High-intensity focused ultrasound (HIFU) is an incision-free, minimally invasive outpatient procedure during which MRI-guided ultrasound is directed at the ventral intermediate (VIM) nucleus of the thalamus. HIFU precisely targets the area of the brain implicated in tremors without harming surrounding healthy tissue.

At the UCSF Movement Disorders Clinic, neurosurgeon Doris Wang, MD, PhD, has successfully used HIFU to stop tremors in several patients with movement disorders who either aren’t good candidates for deep brain stimulation (DBS) or wish to avoid brain implants.

Tremor control better with HIFU than DBS in patient with ET

A 76-year-old right-handed man with long-standing essential tremor (ET) previously underwent DBS of the VIM nucleus of the thalamus, which was complicated by multiple hardware-related infections. The hardware was reimplanted but eventually removed after it eroded through the scalp. The patient has a medical history of multiple comorbidities, including non-insulin-dependent diabetes mellitus (NIDDM) and coronary artery disease status post two-vessel coronary artery bypass graft surgery (CABG) 16 years earlier.

He came to UCSF with right-hand-dominant intention tremor, which rated 58 on the Fahn-Tolosa-Marin tremor rating scale (19 on part A, 21 on part B and 18 on part C). Due to the patient’s prior DBS hardware-related infections and known NIDDM, Wang determined that left-sided focused ultrasound (FUS) thalamotomy was the most appropriate treatment.

Following the procedure, the patient’s tremor control improved by about 95 to 100%. He was able to write legibly and walk across the room carrying a beverage in one hand without difficulty. He reports that his tremor control is better than he achieved with DBS.

“He can carry out daily tasks without tremor and is very happy with the outcome,” Wang said.

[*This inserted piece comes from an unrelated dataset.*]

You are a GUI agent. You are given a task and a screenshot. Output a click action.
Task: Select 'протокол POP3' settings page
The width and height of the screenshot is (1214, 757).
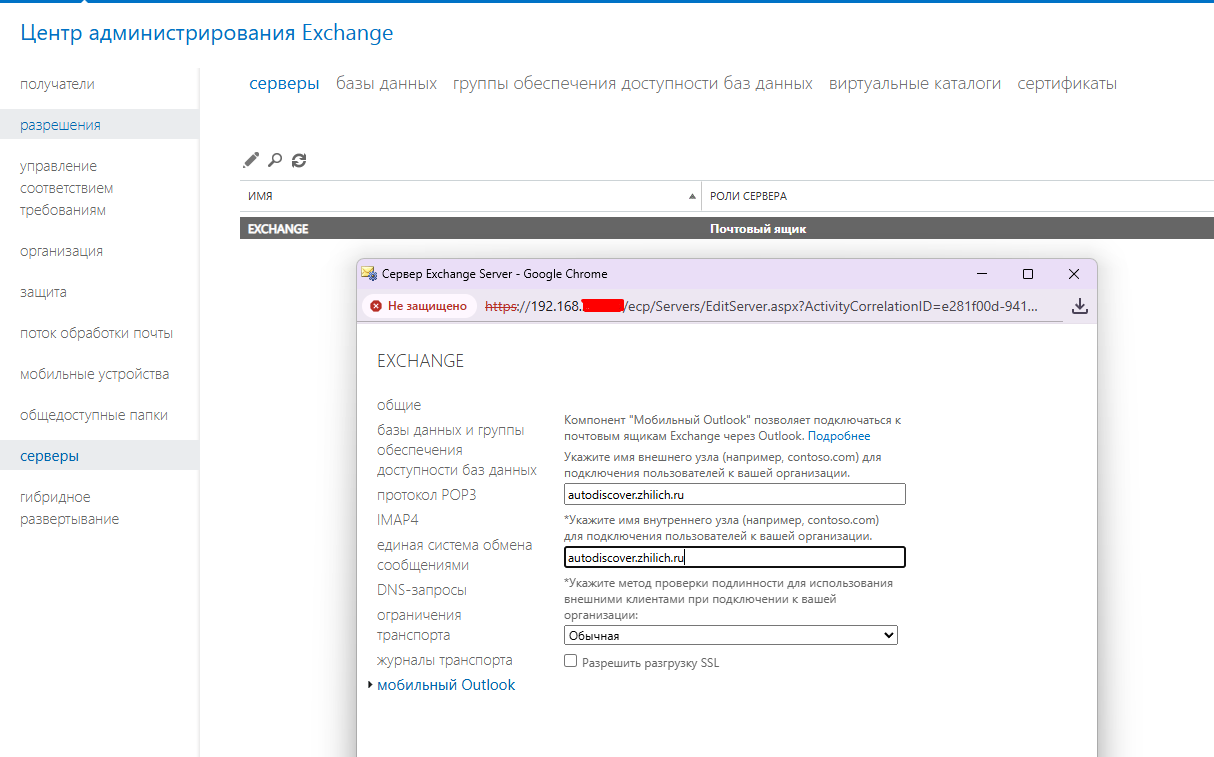426,495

Relief for patient with tremor-dominant Parkinson’s disease

A 75-year-old left-handed man with tremor-dominant Parkinson’s disease (PD) was referred to UCSF by Veterans Affairs. He had been taking Sinemet (carbidopa and levodopa) five times a day, but his left-hand tremor did not subside, so he discontinued the medication. 

Because the patient lives in a remote area, the multiple clinic visits required to adjust DBS settings would have been burdensome for him. “He doesn't have easy access to care and has minimal other Parkinson’s symptoms such as a rigidity and bradykinesia,” Wang said. “HIFU was a good choice for him.”

After Wang treated the patient with HIFU, his left-hand action and postural tremors stopped. He still experiences a resting tremor but can control it by focusing on it or moving his arm. The patient reports that he is “thrilled and amazed” by the results.


Neurology and neurosurgery research and treatment take place within the UCSF Weill Institute for Neurosciences.